Spain changes tack to win over Gibraltar

28th October 2004, Comments 0 comments

28 October 2004, MADRID - Spain's Socialist government has launched a concerted campaign to take the chill out of relations with the residents of Gibraltar through a series of transport and trade concessions.

28 October 2004

MADRID - Spain's Socialist government has launched a concerted campaign to take the chill out of relations with the residents of Gibraltar through a series of transport and trade concessions.


As a first move in a campaign to win over Gibraltarians. Spain agreed measures to improve air and sea communications with Gibraltar.

The measures, which signalled a major change in Spain's approach to the territory, were agreed at a meeting between the British Foreign Secretary, Jack Straw, and his Spanish counterpart, Miguel Angel Moratinos, in Madrid.

They included an agreement to negotiate joint use of the Rock's airport by both Gibraltar and Spain.

Spain also said it would lift its ban on cruise liners visiting its ports after they had stopped at Gibraltar.

A third measure meant that flights diverted from Gibraltar airport because of problems there would no longer be forced to land in Morocco rather than nearby Spanish airports.

The measures amount to a major change in policy on Gibraltar in an effort to eventually secure sovereignty.

Making his first visit to the Spanish capital since the arrival of a new Socialist government in Madrid in April, Straw said Britain could never drop its obligations to Gibraltar, which Spain ceded to Britain in the 1713 Treaty of Utrecht.

"We fully maintain our obligation and commitment to honour the wishes of  the people of Gibraltar as set out in the preamble of the (territory's) 1969 constitution," said Straw, noting that Britain and Spain were pursuing an "open agenda in which Gibraltar would have its own voice.

"There have been some issues (but) the purpose of diplomacy is to resolve them, said Straw as he and Moratinos praised the "excellent relationship" and "profound friendship" between their countries.

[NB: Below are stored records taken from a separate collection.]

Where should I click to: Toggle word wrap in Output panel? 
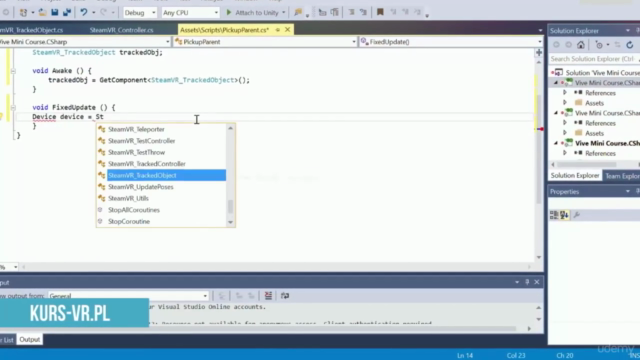point(285,296)
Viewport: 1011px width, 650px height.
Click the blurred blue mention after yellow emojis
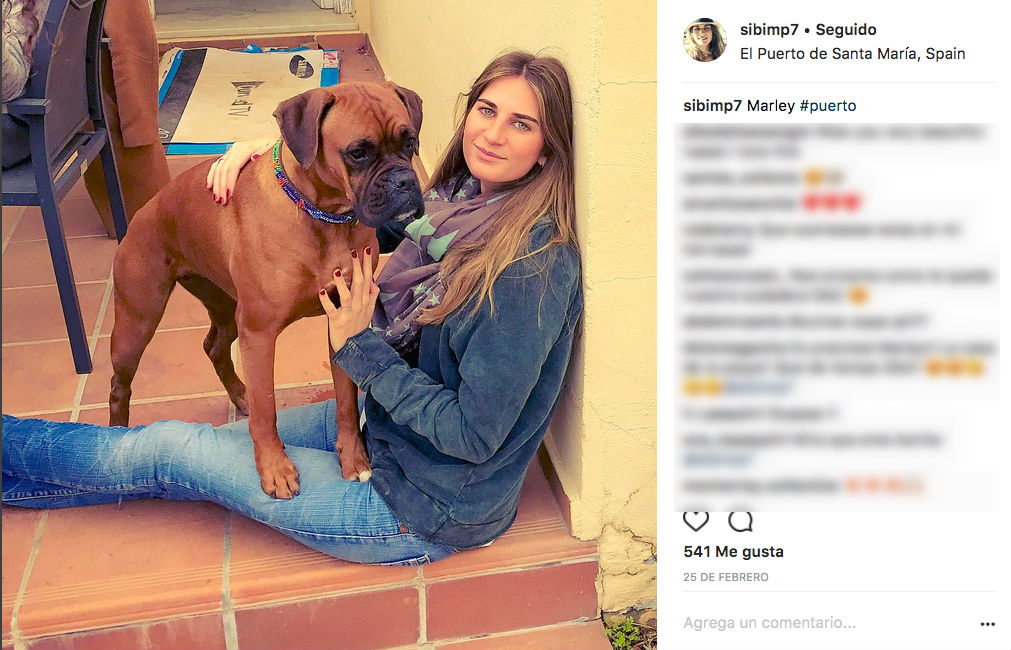(758, 388)
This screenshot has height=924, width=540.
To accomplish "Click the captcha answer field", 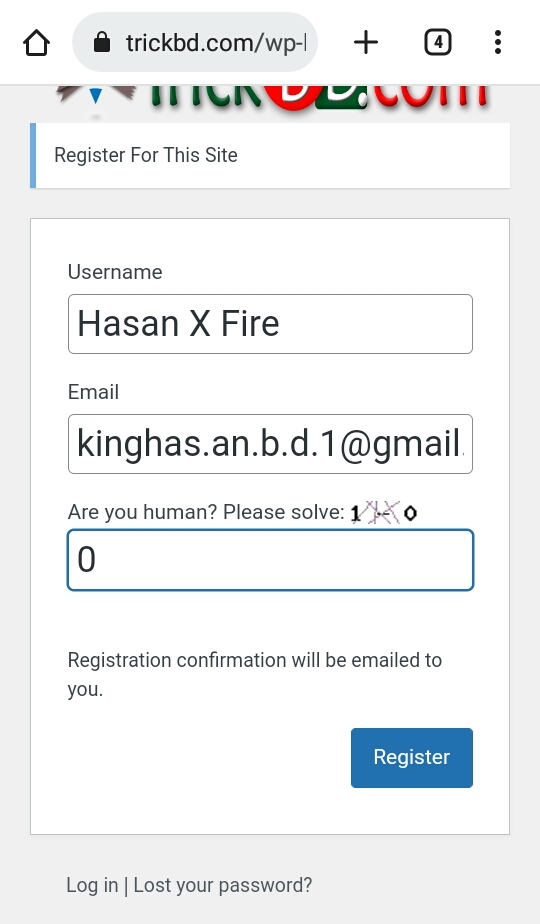I will [x=270, y=560].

"We are working on ways to extend cooperation in a constructive way," Moratinos said.

Over the past two years, Britain and Spain have sought to progress towards joint sovereignty for Gibraltar, but a November 2002 referendum in Gibraltar overwhelmingly opposed the idea.

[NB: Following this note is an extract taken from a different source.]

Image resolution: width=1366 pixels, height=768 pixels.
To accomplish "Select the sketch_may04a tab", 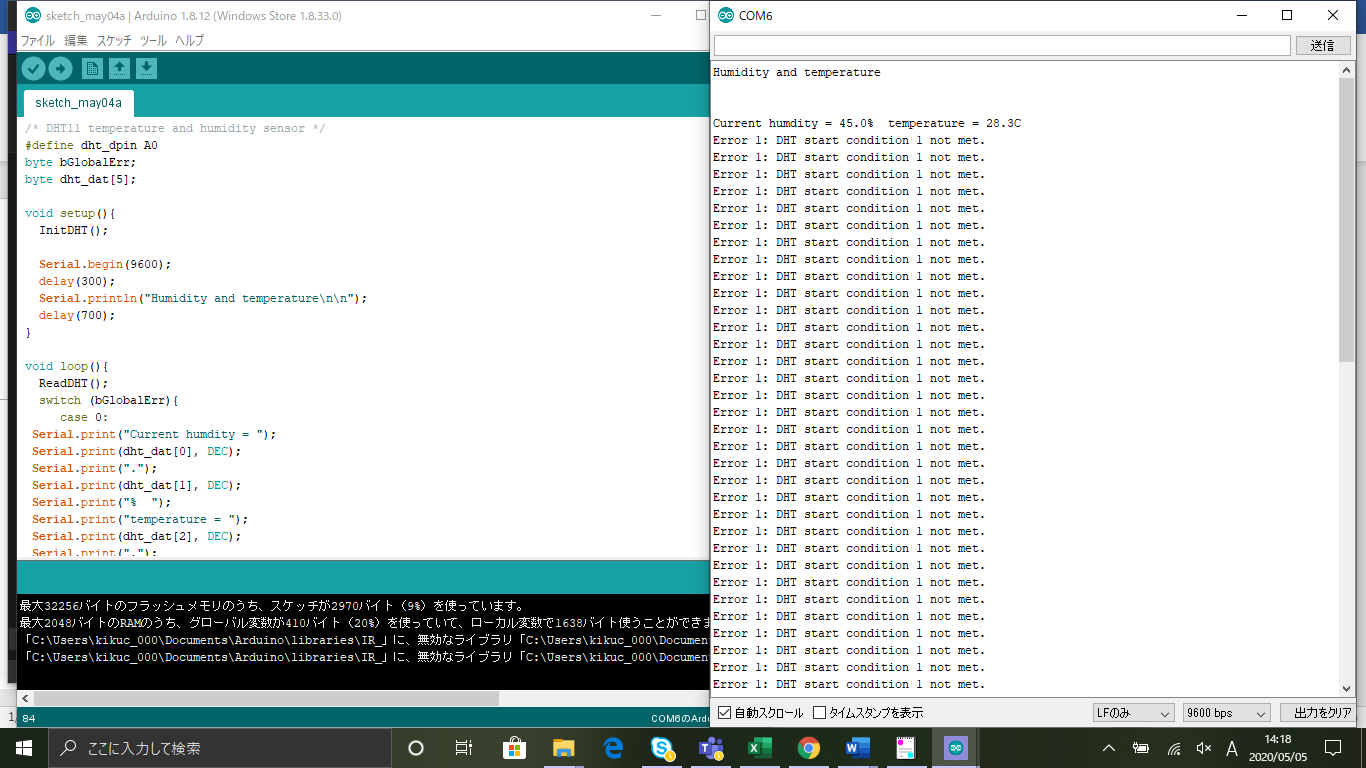I will tap(78, 103).
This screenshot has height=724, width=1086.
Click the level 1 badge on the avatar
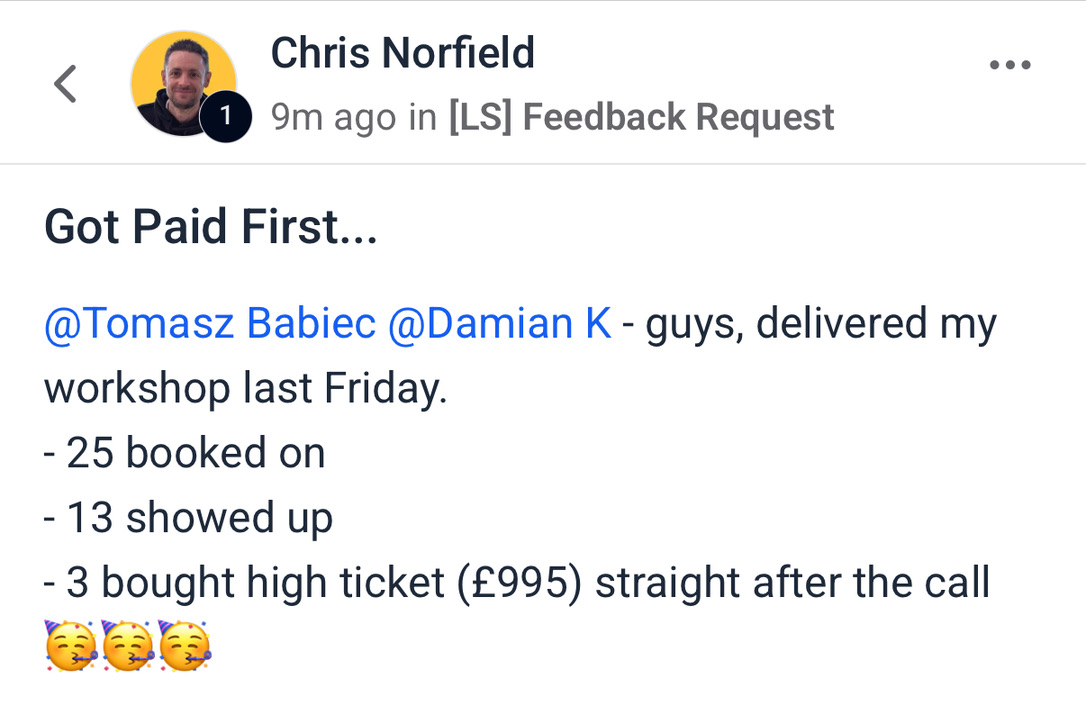(225, 116)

A further source of contention over Gibraltar is the territory's status as an offshore financial centre which Madrid believes leaves it open to tax evasion and money laundering.

Spain, while insisting the referendum has no legal validity, nevertheless has recently moved to downplay the sovereignty issue in favour of strengthening "trust-building" measures between the territory, population just 27,000, and its southern Spanish hinterland.

Straw called on Gibraltar, which this year celebrated its third centenary of British rule, to be a third partner in the cooperation process as "it needs to be at the table".

He added that Gibraltar Chief Minister Peter Caruana was "entirely content" with the framework of Wednesday's meeting.

Gibraltar aside, London and Madrid have also moved to set aside their differences over the Iraq conflict which Spain's previous conservative government backed.